→ **EXERCISE DETAILS**
Number each line of the records below, starting at the line that contains "Image resolution: width=675" and continuing through the end of the records. Skip blank lines and leave out the pictures.

Excerpt from a dataset:

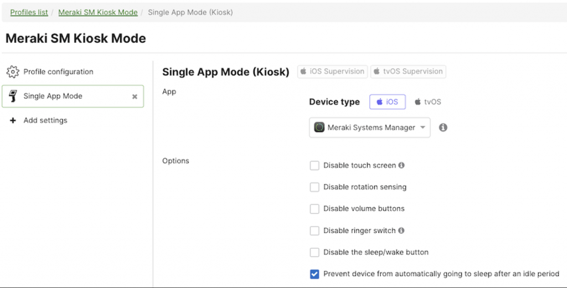This screenshot has width=567, height=288.
Task: Open the Meraki Systems Manager app dropdown
Action: pyautogui.click(x=369, y=127)
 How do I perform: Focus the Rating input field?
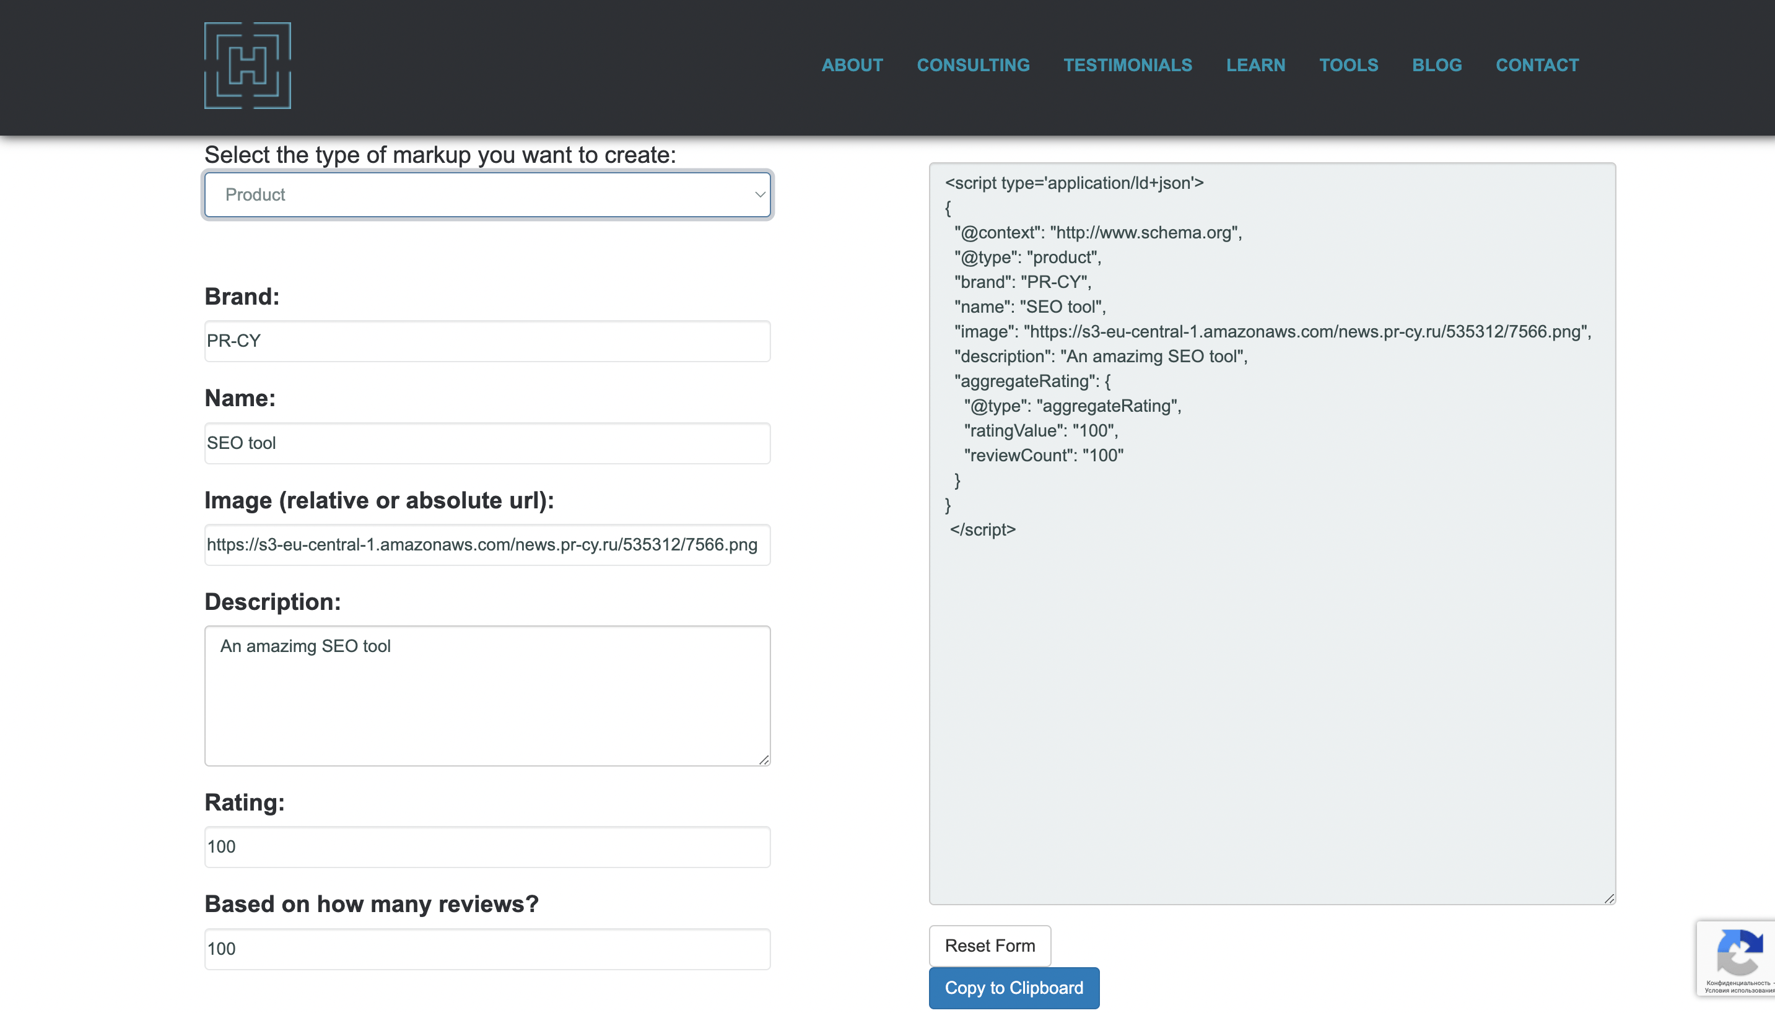tap(486, 847)
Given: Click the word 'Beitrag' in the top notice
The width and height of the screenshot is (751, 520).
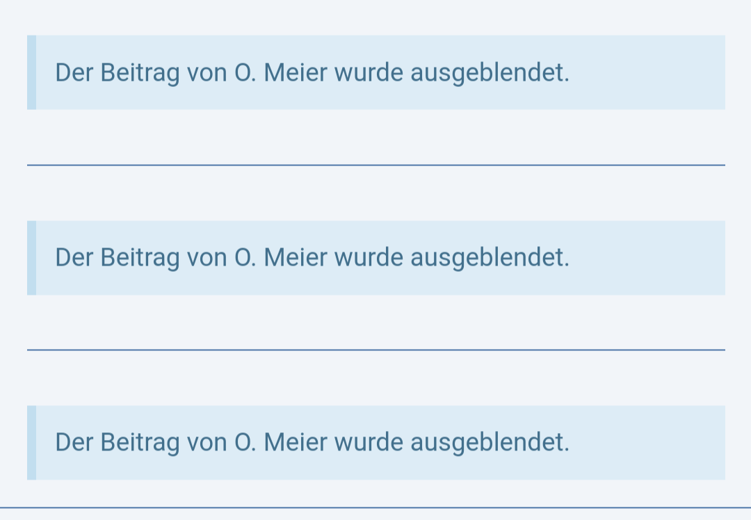Looking at the screenshot, I should (140, 72).
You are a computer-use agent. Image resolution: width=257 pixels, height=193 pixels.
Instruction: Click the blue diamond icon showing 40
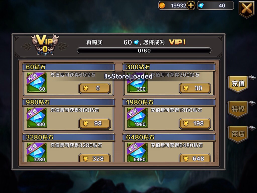[201, 6]
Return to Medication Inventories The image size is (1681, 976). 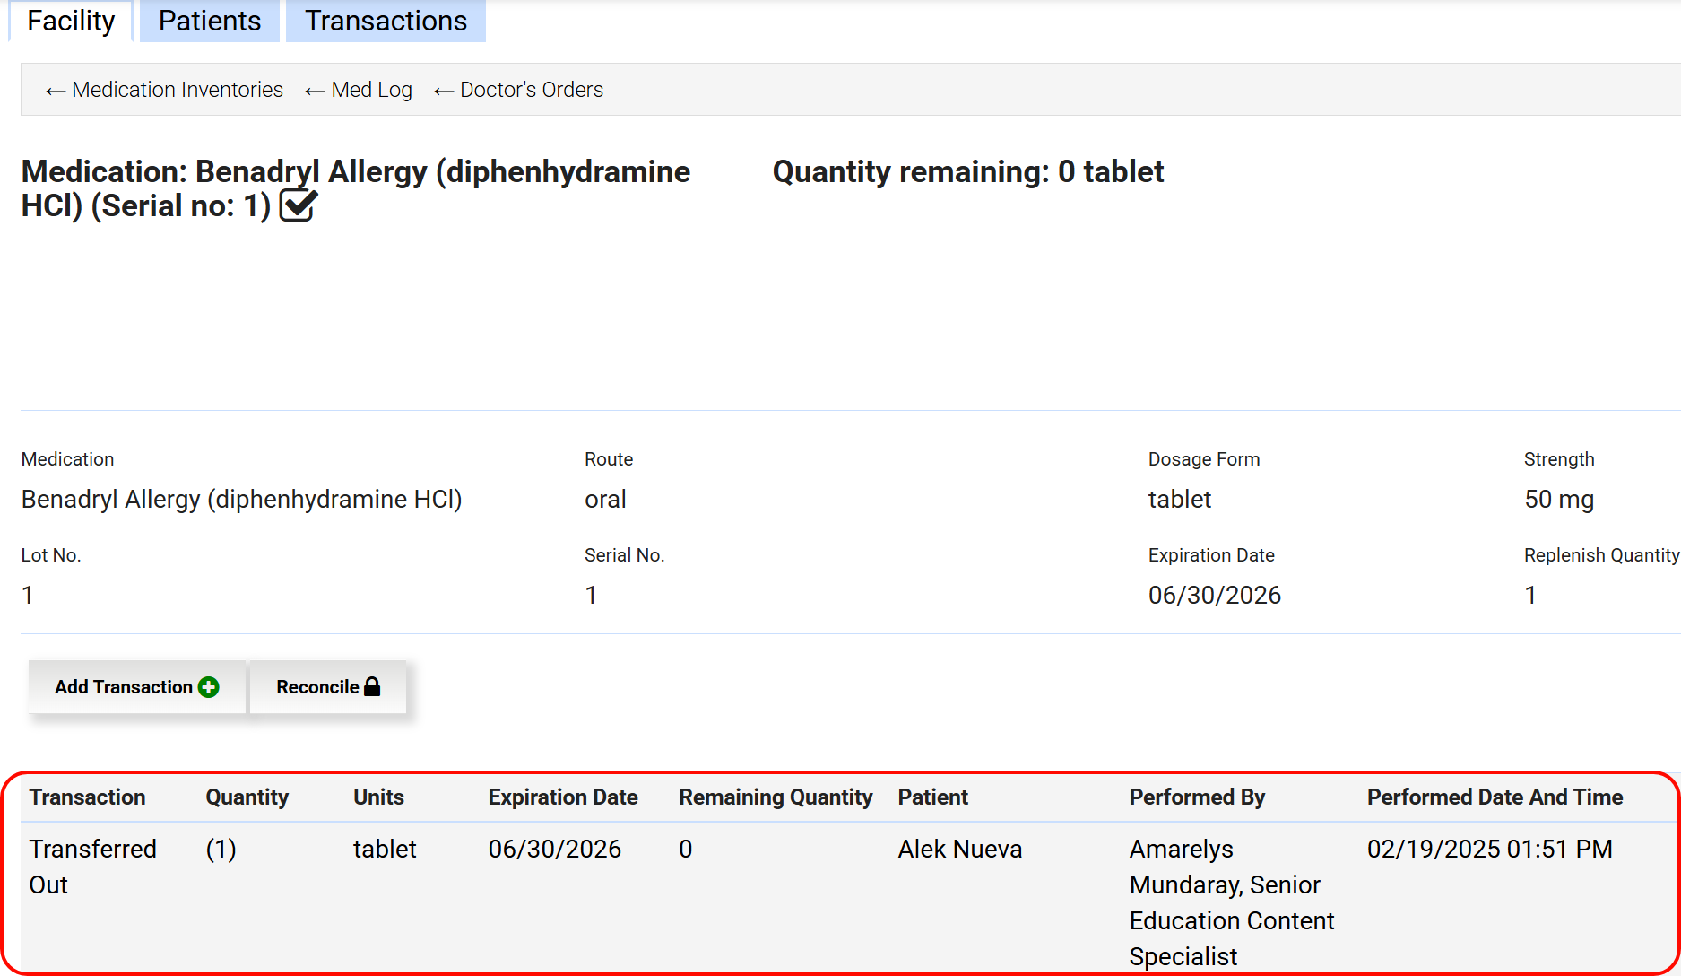[165, 90]

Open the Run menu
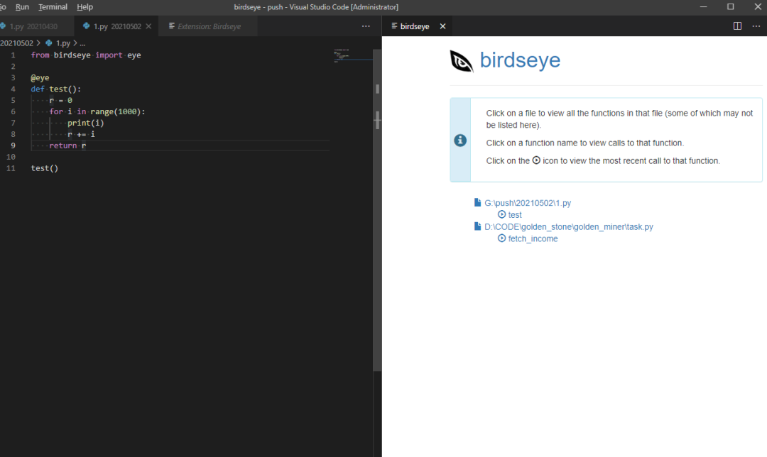coord(23,7)
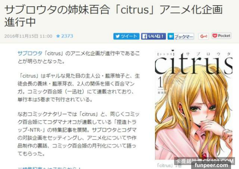Bookmark with the ブックマーク button
The image size is (239, 169).
coord(181,36)
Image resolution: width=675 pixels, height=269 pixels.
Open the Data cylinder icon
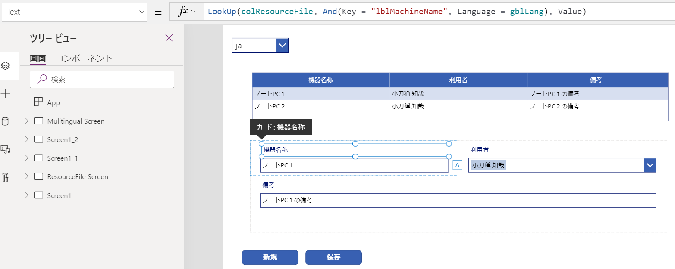pyautogui.click(x=6, y=121)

→ **EXERCISE RESPONSE**
1. Image resolution: width=675 pixels, height=269 pixels.
2. Open the Data cylinder icon
3. pyautogui.click(x=6, y=121)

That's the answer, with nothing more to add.